The general idea was that these enemas mainly played a role in ritual purification, but De Smet makes it clear that alcohol, tobacco and perhaps water lilies and toad poison may also have been used with them. A point of discussion was whether the specially shaped Mayan pots were not too big for such mind-expanding use, but, as De Smet assured in 1986: “In a recent self-experiment – after certain preparations – one of us could easily give a half-half enema. liter of alcoholic drink for a long time.”
Hendrik Spiering
Physics Surfing ducklings
Ducks swim behind their mother.
Photo Getty Images
Ducklings like to swim in a row after mother duck. It takes less energy than swimming next to her. 1994 confirmed Robert Fish of West Chester University answered this long-standing hypothesis by having chicks swim in a tank in which he could measure their metabolism. Measurements were taken when the chicks were 3 days, 7 days and 14 days old. The ducklings benefited from it at all ages, but most striking was the benefit in the three-day-old chicks, who, on average, consumed as much as 63 percent less energy when swam in formation in pairs compared to swimming alone.

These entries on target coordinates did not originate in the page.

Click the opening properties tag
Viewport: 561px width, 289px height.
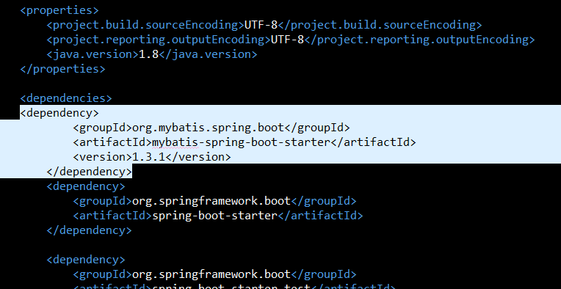point(59,10)
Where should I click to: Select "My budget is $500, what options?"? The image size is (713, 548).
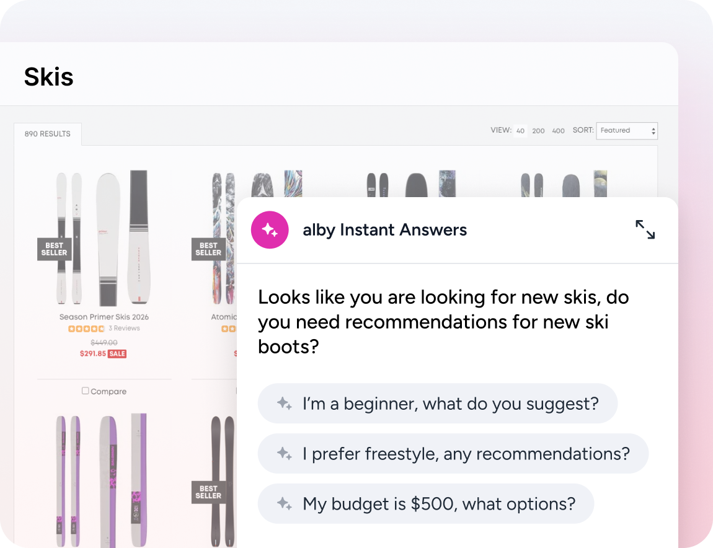point(425,503)
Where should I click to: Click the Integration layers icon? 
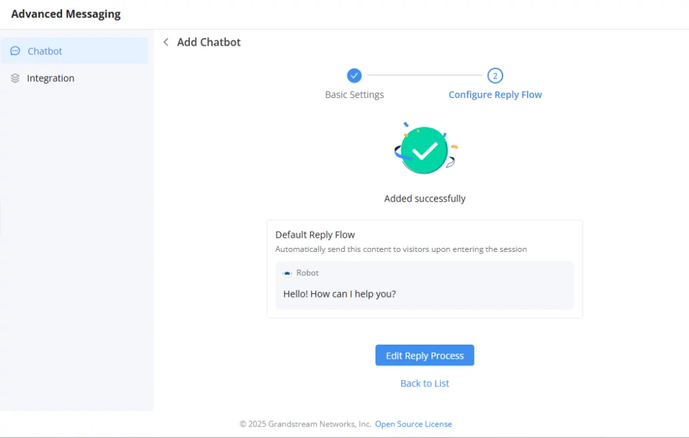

But how come? About that arches Zhi-Ming Yuan and his colleagues at the University of Strathclyde in 2021 after Yuan’s daughter expressed her wonder at swimming ducks and the researcher found none of the googled explanations plausible. The ducklings ‘surf’ on the waves that the mother duck makes, they discovered. When the chick has the breast in the trough of the wave and the belly on the crest of the wave, it is propelled. The chicks pass the waves backwards, which does not cost them any extra energy. The first two ducks have a little more advantage than third and later ducks, but in theory a lot of ducks can ride the waves of mother duck this way.
Laura Wismans
Medicine Ice creams on prescription
Ice creams prevent inflammation in the mouth.
Photo Getty Images
Undergoing a stem cell transplant against, for example, blood cancer, that is horrific. Just because of the chemo treatment that precedes it. But for some patients in Warsaw there was a bright spot. Polish hematologist Emilian Snarski allowed them to eat a lot of ice cream while they were undergoing chemotherapy. For this sympathetic medical study He was awarded the Ibel Prize in Medicine on Thursday.
After high-dose chemotherapy with melphalan, the lining of the mouth often becomes inflamed, a nasty and painful side effect. Sometimes people can no longer eat because of this.
Cooling the oral cavity can sometimes prevent that inflammation. Adult patients are given ice cubes for this to suck up. But they often find it much too cold and as a result they stop cooling too early.
Children are often given ice creams during such treatment. Why not adults, Snarski wondered. To his amazement, this had never been investigated before.
While the melphalan was dripped into their veins, 52 of the 74 patients were allowed to eat three ice creams from the hospital restaurant. It could be ice cream on a stick or ice cream, everything was good. They had to eat it as slowly as possible and let each bite melt in the mouth. The remaining patients were not given ice. Among the ice eaters, 29 percent of the patients developed oral mucosal inflammation, in the group that did not receive ice, this was 59 percent. So it doesn’t work for everyone, but eating ice cream during chemo can prevent mucosal inflammation.